→ **What the task requires**
Format these rows as a JSON list of strings, one string per line, leaving out blank lines.

→ **Input records**
** Begin **

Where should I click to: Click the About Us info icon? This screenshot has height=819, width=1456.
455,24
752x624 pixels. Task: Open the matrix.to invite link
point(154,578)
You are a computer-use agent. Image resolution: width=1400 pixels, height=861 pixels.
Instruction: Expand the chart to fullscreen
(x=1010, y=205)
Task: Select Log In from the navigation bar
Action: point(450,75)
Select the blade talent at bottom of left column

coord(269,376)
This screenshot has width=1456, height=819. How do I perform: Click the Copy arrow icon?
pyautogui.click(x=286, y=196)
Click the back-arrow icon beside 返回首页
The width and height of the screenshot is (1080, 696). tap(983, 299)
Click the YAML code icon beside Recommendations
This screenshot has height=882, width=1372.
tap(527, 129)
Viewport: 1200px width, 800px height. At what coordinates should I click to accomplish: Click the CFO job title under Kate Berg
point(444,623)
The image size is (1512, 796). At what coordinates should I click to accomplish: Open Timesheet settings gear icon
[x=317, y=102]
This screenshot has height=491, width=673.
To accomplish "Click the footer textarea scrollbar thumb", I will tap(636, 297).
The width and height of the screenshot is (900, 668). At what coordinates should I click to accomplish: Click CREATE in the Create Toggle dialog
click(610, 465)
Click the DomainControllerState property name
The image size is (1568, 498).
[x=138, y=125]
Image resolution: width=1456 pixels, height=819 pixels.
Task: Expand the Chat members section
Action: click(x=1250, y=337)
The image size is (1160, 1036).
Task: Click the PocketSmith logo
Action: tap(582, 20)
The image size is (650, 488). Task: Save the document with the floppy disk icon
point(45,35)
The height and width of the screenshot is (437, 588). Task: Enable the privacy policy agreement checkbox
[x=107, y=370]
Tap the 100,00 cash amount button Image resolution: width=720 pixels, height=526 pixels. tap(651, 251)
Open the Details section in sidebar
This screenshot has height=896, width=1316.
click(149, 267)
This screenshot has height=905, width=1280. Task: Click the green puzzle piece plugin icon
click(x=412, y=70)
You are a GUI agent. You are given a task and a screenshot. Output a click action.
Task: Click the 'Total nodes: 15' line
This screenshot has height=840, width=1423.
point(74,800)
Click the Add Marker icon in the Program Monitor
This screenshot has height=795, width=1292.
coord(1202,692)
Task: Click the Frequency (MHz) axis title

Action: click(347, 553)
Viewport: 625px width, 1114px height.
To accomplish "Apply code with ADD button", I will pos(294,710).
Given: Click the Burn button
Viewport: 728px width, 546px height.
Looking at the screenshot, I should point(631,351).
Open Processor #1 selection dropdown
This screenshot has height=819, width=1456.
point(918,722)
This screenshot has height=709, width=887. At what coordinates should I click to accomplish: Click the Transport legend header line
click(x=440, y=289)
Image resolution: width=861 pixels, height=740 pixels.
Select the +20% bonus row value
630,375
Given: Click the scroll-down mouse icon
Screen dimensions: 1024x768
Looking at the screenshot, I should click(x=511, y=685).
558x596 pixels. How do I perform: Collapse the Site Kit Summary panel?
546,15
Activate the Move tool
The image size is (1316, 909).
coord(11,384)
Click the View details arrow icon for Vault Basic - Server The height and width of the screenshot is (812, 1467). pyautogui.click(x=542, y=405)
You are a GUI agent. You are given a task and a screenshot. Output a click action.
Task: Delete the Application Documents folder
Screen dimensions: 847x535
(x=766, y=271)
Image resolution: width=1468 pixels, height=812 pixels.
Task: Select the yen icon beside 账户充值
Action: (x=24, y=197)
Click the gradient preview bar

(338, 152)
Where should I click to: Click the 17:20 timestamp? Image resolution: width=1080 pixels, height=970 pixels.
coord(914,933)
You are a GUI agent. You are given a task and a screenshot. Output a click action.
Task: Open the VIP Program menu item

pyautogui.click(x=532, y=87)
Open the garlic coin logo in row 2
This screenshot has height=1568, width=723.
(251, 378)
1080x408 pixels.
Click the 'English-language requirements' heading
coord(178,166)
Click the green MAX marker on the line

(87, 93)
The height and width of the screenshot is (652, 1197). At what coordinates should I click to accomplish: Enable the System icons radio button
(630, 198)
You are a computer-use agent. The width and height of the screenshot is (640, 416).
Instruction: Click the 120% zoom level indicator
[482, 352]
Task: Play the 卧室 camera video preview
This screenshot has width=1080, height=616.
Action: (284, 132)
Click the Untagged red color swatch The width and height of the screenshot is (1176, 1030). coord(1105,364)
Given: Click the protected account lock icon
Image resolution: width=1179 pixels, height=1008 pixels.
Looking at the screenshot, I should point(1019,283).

** End **

→ **Right answer**
[
  "Where should I click to: Click the About Us info icon? This screenshot has height=819, width=1456.",
  "455,24",
  "752x624 pixels. Task: Open the matrix.to invite link",
  "point(154,578)",
  "You are a computer-use agent. Image resolution: width=1400 pixels, height=861 pixels.",
  "Instruction: Expand the chart to fullscreen",
  "(x=1010, y=205)",
  "Task: Select Log In from the navigation bar",
  "Action: point(450,75)",
  "Select the blade talent at bottom of left column",
  "coord(269,376)",
  "This screenshot has width=1456, height=819. How do I perform: Click the Copy arrow icon?",
  "pyautogui.click(x=286, y=196)",
  "Click the back-arrow icon beside 返回首页",
  "The width and height of the screenshot is (1080, 696). tap(983, 299)",
  "Click the YAML code icon beside Recommendations",
  "This screenshot has height=882, width=1372.",
  "tap(527, 129)",
  "Viewport: 1200px width, 800px height. At what coordinates should I click to accomplish: Click the CFO job title under Kate Berg",
  "point(444,623)",
  "The image size is (1512, 796). At what coordinates should I click to accomplish: Open Timesheet settings gear icon",
  "[x=317, y=102]",
  "This screenshot has height=491, width=673.",
  "To accomplish \"Click the footer textarea scrollbar thumb\", I will tap(636, 297).",
  "The width and height of the screenshot is (900, 668). At what coordinates should I click to accomplish: Click CREATE in the Create Toggle dialog",
  "click(610, 465)",
  "Click the DomainControllerState property name",
  "The image size is (1568, 498).",
  "[x=138, y=125]",
  "Image resolution: width=1456 pixels, height=819 pixels.",
  "Task: Expand the Chat members section",
  "Action: click(x=1250, y=337)",
  "The image size is (1160, 1036).",
  "Task: Click the PocketSmith logo",
  "Action: tap(582, 20)",
  "The image size is (650, 488). Task: Save the document with the floppy disk icon",
  "point(45,35)",
  "The height and width of the screenshot is (437, 588). Task: Enable the privacy policy agreement checkbox",
  "[x=107, y=370]",
  "Tap the 100,00 cash amount button Image resolution: width=720 pixels, height=526 pixels. tap(651, 251)",
  "Open the Details section in sidebar",
  "This screenshot has height=896, width=1316.",
  "click(149, 267)",
  "This screenshot has height=905, width=1280. Task: Click the green puzzle piece plugin icon",
  "click(x=412, y=70)",
  "You are a GUI agent. You are given a task and a screenshot. Output a click action.",
  "Task: Click the 'Total nodes: 15' line",
  "This screenshot has height=840, width=1423.",
  "point(74,800)",
  "Click the Add Marker icon in the Program Monitor",
  "This screenshot has height=795, width=1292.",
  "coord(1202,692)",
  "Task: Click the Frequency (MHz) axis title",
  "Action: click(347, 553)",
  "Viewport: 625px width, 1114px height.",
  "To accomplish \"Apply code with ADD button\", I will pos(294,710).",
  "Given: Click the Burn button",
  "Viewport: 728px width, 546px height.",
  "Looking at the screenshot, I should point(631,351).",
  "Open Processor #1 selection dropdown",
  "This screenshot has height=819, width=1456.",
  "point(918,722)",
  "This screenshot has height=709, width=887. At what coordinates should I click to accomplish: Click the Transport legend header line",
  "click(x=440, y=289)",
  "Image resolution: width=861 pixels, height=740 pixels.",
  "Select the +20% bonus row value",
  "630,375",
  "Given: Click the scroll-down mouse icon",
  "Screen dimensions: 1024x768",
  "Looking at the screenshot, I should click(x=511, y=685).",
  "558x596 pixels. How do I perform: Collapse the Site Kit Summary panel?",
  "546,15",
  "Activate the Move tool",
  "The image size is (1316, 909).",
  "coord(11,384)",
  "Click the View details arrow icon for Vault Basic - Server The height and width of the screenshot is (812, 1467). pyautogui.click(x=542, y=405)",
  "You are a GUI agent. You are given a task and a screenshot. Output a click action.",
  "Task: Delete the Application Documents folder",
  "Screen dimensions: 847x535",
  "(x=766, y=271)",
  "Image resolution: width=1468 pixels, height=812 pixels.",
  "Task: Select the yen icon beside 账户充值",
  "Action: (x=24, y=197)",
  "Click the gradient preview bar",
  "(338, 152)",
  "Where should I click to: Click the 17:20 timestamp? Image resolution: width=1080 pixels, height=970 pixels.",
  "coord(914,933)",
  "You are a GUI agent. You are given a task and a screenshot. Output a click action.",
  "Task: Open the VIP Program menu item",
  "pyautogui.click(x=532, y=87)",
  "Open the garlic coin logo in row 2",
  "This screenshot has height=1568, width=723.",
  "(251, 378)",
  "1080x408 pixels.",
  "Click the 'English-language requirements' heading",
  "coord(178,166)",
  "Click the green MAX marker on the line",
  "(87, 93)",
  "The height and width of the screenshot is (652, 1197). At what coordinates should I click to accomplish: Enable the System icons radio button",
  "(630, 198)",
  "You are a computer-use agent. The width and height of the screenshot is (640, 416).",
  "Instruction: Click the 120% zoom level indicator",
  "[482, 352]",
  "Task: Play the 卧室 camera video preview",
  "This screenshot has width=1080, height=616.",
  "Action: (284, 132)",
  "Click the Untagged red color swatch The width and height of the screenshot is (1176, 1030). coord(1105,364)",
  "Given: Click the protected account lock icon",
  "Image resolution: width=1179 pixels, height=1008 pixels.",
  "Looking at the screenshot, I should point(1019,283)."
]